### WHAT THE EXERCISE ASKS
Identify every line in the rows below that contains the word "with" and copy each of those lines in full. Case counts.

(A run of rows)
....

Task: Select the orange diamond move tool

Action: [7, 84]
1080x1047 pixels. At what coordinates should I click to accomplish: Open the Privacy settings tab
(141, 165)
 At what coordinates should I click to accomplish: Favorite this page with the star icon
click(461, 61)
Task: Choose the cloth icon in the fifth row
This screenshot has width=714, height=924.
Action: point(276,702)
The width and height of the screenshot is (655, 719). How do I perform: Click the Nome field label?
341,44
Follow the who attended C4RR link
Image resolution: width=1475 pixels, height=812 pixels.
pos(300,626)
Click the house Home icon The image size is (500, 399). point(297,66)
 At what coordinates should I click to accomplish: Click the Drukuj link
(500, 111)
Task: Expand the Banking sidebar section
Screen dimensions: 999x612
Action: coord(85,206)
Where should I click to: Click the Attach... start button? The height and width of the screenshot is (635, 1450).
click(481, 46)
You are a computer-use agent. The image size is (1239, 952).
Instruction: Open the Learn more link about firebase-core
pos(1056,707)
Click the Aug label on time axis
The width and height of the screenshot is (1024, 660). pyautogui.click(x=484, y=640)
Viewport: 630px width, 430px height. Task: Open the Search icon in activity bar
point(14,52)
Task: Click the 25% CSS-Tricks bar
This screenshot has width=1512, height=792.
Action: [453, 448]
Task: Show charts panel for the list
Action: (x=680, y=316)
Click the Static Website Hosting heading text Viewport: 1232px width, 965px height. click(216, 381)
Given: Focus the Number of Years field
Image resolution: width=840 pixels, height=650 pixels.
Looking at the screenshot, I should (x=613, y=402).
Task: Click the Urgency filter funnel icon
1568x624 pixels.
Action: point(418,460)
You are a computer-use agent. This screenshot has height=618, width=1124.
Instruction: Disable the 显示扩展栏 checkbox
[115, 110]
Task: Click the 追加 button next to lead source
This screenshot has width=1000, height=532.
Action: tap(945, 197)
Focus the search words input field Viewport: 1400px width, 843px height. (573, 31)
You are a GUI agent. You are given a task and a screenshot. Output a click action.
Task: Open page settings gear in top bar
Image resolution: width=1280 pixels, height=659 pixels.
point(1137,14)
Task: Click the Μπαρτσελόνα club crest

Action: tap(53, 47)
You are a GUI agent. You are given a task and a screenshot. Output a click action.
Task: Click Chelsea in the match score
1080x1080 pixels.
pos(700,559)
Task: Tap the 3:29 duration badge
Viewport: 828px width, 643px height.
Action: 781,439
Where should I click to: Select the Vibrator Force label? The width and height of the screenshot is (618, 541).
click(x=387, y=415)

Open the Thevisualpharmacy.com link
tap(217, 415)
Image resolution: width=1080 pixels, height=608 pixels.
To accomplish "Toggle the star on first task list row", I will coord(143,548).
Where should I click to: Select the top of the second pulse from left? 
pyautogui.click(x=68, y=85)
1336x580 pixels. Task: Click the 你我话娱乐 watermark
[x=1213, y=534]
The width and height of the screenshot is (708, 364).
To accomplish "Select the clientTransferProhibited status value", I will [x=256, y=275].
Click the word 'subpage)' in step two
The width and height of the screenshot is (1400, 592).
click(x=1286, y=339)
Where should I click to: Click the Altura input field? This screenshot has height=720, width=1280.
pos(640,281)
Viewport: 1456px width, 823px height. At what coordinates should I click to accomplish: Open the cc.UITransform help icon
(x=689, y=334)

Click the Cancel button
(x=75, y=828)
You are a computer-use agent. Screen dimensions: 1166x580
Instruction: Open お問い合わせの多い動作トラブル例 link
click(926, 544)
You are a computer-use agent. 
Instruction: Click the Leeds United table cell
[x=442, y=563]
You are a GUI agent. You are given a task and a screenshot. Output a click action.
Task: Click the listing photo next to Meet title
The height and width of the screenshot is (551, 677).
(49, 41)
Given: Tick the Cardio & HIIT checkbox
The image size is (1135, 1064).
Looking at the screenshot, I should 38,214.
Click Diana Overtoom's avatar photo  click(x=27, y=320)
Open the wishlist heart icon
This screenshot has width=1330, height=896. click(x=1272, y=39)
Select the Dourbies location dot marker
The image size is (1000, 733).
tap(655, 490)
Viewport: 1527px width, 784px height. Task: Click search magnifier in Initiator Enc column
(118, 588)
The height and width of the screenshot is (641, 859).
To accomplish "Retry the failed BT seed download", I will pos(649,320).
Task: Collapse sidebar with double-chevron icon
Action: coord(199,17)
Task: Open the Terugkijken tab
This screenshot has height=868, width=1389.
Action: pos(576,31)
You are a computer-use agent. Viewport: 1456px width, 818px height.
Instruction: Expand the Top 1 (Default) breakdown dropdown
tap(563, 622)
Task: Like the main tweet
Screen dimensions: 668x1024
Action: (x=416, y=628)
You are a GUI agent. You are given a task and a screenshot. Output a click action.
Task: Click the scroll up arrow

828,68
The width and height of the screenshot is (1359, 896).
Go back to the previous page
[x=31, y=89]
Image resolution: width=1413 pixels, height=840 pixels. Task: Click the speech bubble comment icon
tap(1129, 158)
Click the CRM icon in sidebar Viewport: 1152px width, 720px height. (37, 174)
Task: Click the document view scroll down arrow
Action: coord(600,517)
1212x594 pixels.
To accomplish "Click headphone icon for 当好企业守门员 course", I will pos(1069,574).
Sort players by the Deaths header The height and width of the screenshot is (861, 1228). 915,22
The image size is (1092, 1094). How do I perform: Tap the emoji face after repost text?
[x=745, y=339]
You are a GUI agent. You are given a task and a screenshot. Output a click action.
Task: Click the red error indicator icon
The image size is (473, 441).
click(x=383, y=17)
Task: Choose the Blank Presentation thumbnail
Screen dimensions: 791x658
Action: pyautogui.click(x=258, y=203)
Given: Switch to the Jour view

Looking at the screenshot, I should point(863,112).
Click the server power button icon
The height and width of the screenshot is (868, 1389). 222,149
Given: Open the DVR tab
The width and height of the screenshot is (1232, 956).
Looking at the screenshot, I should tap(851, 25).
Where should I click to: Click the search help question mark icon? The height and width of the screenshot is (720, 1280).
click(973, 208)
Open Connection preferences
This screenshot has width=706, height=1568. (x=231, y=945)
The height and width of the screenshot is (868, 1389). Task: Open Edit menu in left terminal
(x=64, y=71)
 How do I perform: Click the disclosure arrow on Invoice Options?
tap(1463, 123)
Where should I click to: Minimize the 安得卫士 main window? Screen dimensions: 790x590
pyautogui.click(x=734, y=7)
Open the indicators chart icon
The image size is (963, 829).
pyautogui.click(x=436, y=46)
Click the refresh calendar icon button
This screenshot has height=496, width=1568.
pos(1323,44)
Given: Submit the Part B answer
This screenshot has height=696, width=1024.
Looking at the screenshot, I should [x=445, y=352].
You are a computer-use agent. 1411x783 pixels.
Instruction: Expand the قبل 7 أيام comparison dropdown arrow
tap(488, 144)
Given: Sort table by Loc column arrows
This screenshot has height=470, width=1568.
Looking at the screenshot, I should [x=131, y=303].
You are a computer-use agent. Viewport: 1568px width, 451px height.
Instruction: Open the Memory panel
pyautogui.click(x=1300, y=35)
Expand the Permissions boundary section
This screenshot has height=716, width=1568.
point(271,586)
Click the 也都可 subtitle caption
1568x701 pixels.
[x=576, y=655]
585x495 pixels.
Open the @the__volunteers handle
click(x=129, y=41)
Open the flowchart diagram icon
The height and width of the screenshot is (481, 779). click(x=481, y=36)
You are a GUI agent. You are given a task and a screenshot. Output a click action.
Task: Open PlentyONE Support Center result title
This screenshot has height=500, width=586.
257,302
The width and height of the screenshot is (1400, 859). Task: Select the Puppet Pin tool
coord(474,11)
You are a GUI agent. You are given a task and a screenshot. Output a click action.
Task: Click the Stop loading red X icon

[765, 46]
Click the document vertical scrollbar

....

### TASK RESPONSE
 At what coordinates should I click to accomplish: Favorite this page with the star icon
Task: Collapse sidebar with double-chevron icon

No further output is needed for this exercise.